Site icon

À Nîmes, le Vid’Boutik fait sortir les commerces du centre-ville dans la rue

Rue commerçante animée d'une ville du sud de la France avec des portants de vêtements installés dehors

À Nîmes, les commerçants du centre historique jouent la carte de la proximité pour attirer les chalands avant la rentrée. Vendredi et samedi, l’opération Vid’Boutik transforme les rues de l’Écusson en vitrine géante : les boutiques installent leurs portants et leurs étals directement sur le trottoir, le temps d’un grand déstockage estival à ciel ouvert.

Un rendez-vous devenu une habitude estivale

Le principe n’a pas changé depuis les premières éditions : pendant deux jours, de 10h à 19h, les enseignes indépendantes du centre-ville sortent une partie de leur collection sur la voie publique. L’objectif est simple, redonner de la visibilité aux commerces de proximité au moment où les habitudes d’achat basculent vers la rentrée scolaire, tout en écoulant les fins de série de la saison estivale à prix réduits.

Pour faciliter l’accès au centre-ville durant ces deux journées, le stationnement en surface est rendu gratuit, une mesure récurrente destinée à encourager les habitants de l’agglomération à venir flâner plutôt qu’à se tourner vers les zones commerciales périphériques ou les achats en ligne.
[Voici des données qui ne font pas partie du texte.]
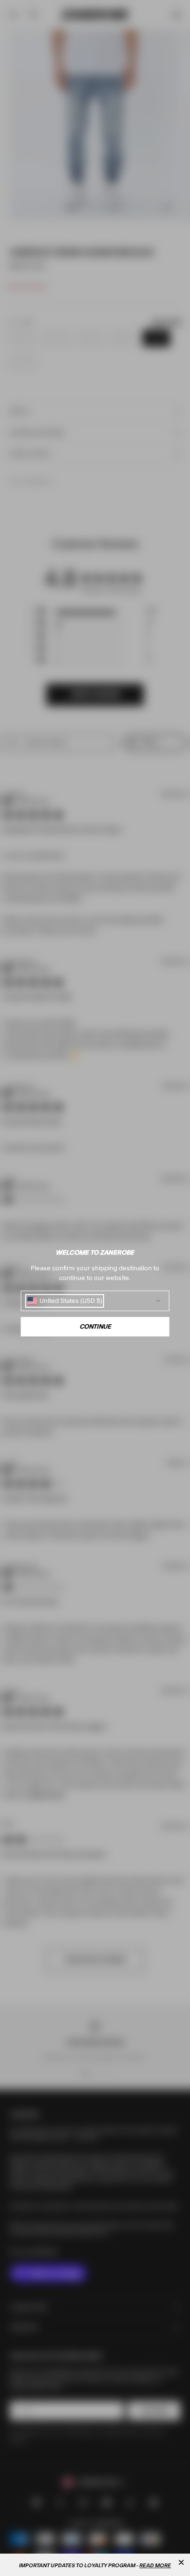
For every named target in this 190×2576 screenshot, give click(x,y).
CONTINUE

Un enjeu qui dépasse le simple coup commercial

Cette animation ponctuelle s’inscrit dans une dynamique plus large : selon les chiffres publiés par la Direction générale des Entreprises, 66 % des Français jugent la revitalisation des centres-villes prioritaire. L’État a d’ailleurs mobilisé cette année 100 millions d’euros via la Banque des Territoires pour racheter et réhabiliter des locaux commerciaux vacants, ainsi que 20 millions d’euros dédiés au financement de managers de commerce dans les territoires fragiles. Un contexte qui donne du relief à des initiatives locales comme celle de Nîmes, où chaque commerce indépendant pèse dans l’équilibre économique du centre historique.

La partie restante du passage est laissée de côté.